Parte forte fin dal mattino e accelera nel corso della giornata: l’affluenza al referendum costituzionale sulla giustizia si attesta al 46,1% alle 23 del primo giorno di voto, un dato nettamente superiore rispetto all’ultimo precedente comparabile, quello del 2020 sul taglio dei parlamentari.
Un’affluenza sopra le attese
Il confronto con il referendum del settembre 2020 è significativo: allora alla stessa ora si era fermato al 39,4%, per poi chiudere al 51,1%. Questa volta, secondo le prime proiezioni degli analisti, la partecipazione potrebbe superare ampiamente quella soglia.

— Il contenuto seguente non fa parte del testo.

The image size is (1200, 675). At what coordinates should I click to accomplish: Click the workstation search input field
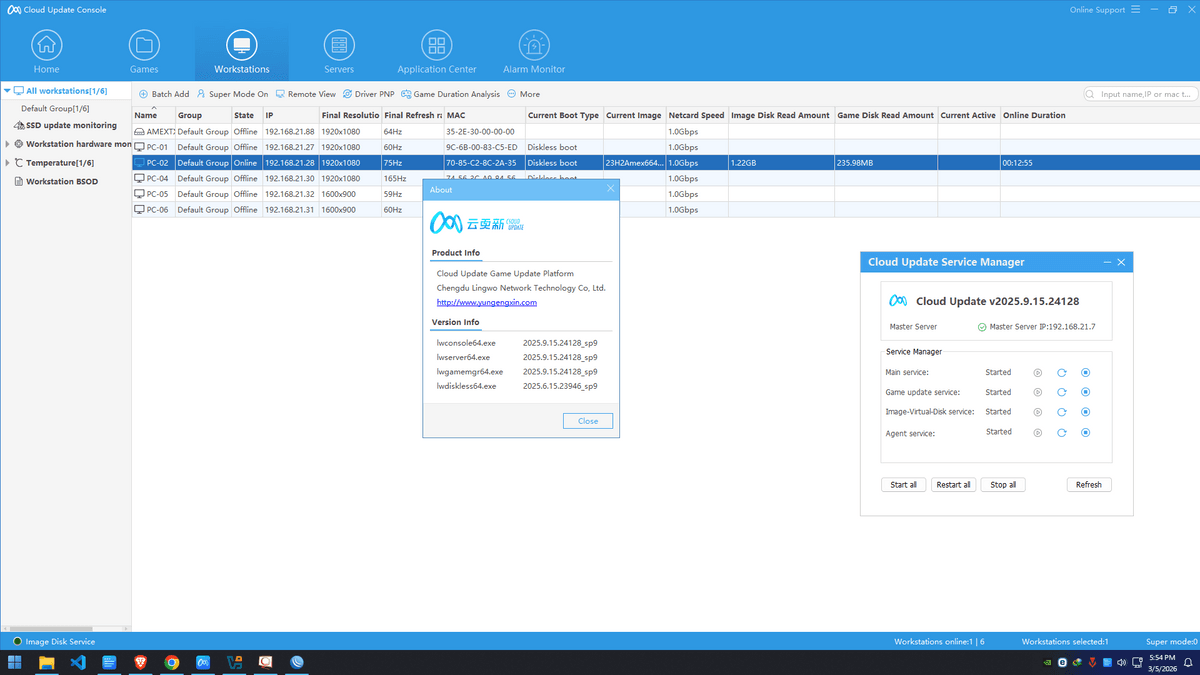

Secondo Lorenzo Pregliasco, analista di Youtrend, oggi alle 15 si potrebbe arrivare a livelli “vicini a quelli delle ultime elezioni politiche”, dunque sopra il 60%. Le stime di Youdata indicano una forbice finale tra il 60 e il 65%, mentre lo studio Garrone resta più prudente, tra il 52 e il 57%.
Il quesito e le regole del voto
Sono oltre 51 milioni gli aventi diritto chiamati a esprimersi sulla riforma costituzionale proposta dal governo e approvata definitivamente dal Senato il 30 ottobre 2025. Il testo prevede la separazione delle carriere dei magistrati tra funzione requirente e giudicante, l’istituzione di due distinti Csm e di un’Alta corte disciplinare. Si tratta di un referendum confermativo, che non richiede quorum. Tuttavia, l’alta partecipazione rende probabile il superamento della soglia simbolica del 50% e attribuisce al risultato un forte peso politico.
Geografia del voto
La partecipazione resta più alta nel Centro-Nord. In testa Emilia-Romagna con il 53,7%, seguita da Toscana al 52,5% e Lombardia al 51,8%. Più bassa l’affluenza al Sud, con Sicilia al 35%, Calabria al 35,7% e Campania al 37,8%.

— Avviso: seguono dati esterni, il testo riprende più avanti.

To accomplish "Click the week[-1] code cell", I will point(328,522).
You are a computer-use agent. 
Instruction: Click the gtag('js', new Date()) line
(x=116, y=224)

Nelle grandi città spiccano Bologna con il 58,7% e Firenze al 57,6%, seguite da Milano al 53,8% e Roma al 51,5%. Più indietro Napoli, Palermo e Reggio Calabria, tutte sotto il 41%.

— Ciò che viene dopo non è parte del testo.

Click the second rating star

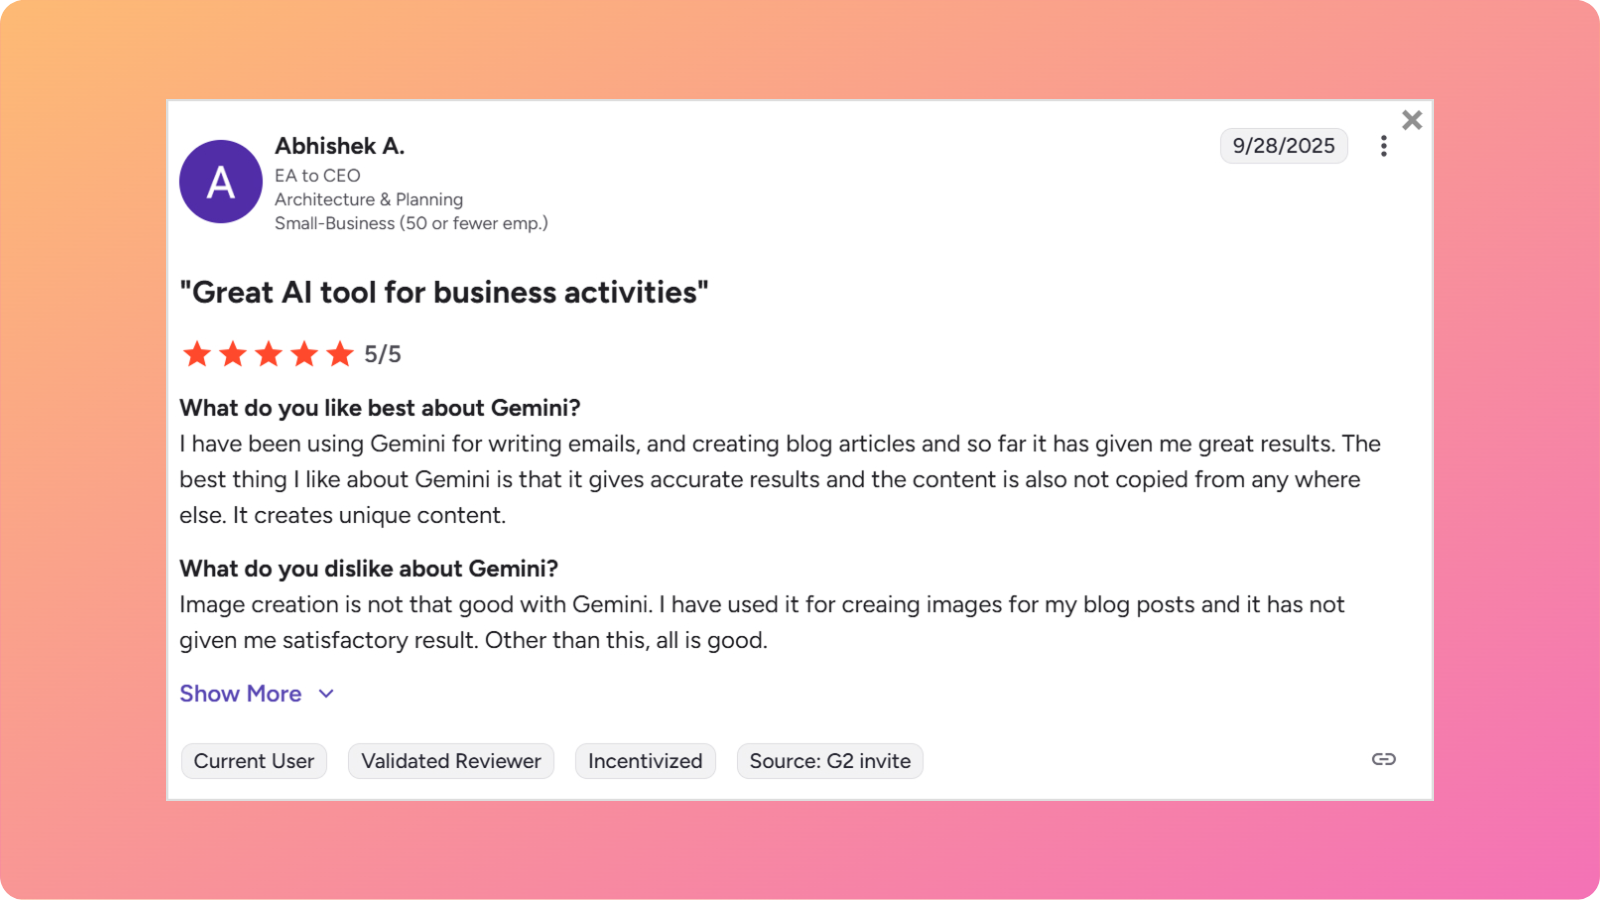pyautogui.click(x=233, y=353)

Il peso politico della partecipazione
Resta incerto l’impatto dell’affluenza sul risultato finale tra Sì e No. I sondaggisti concordano nel ritenere difficile una previsione: se da un lato le aree urbane e del Centro-Nord, tradizionalmente più partecipative, potrebbero favorire una lettura politica del voto, dall’altro l’incremento più marcato si registra anche nel Nord-Est, in territori spesso orientati verso il centrodestra. Il confronto con il passato resta inevitabile. Il referendum costituzionale più partecipato degli ultimi decenni resta quello del 2016 sulla riforma Renzi, con un’affluenza del 65,5% e la vittoria del No.
Le prossime ore
I seggi, aperti dalle 7 di ieri alle 23, hanno riaperto questa mattina e chiuderanno definitivamente alle 15. Sarà allora possibile avere il dato finale sull’affluenza e avviare lo scrutinio, da cui emergerà non solo l’esito della riforma ma anche il suo peso politico nel quadro nazionale.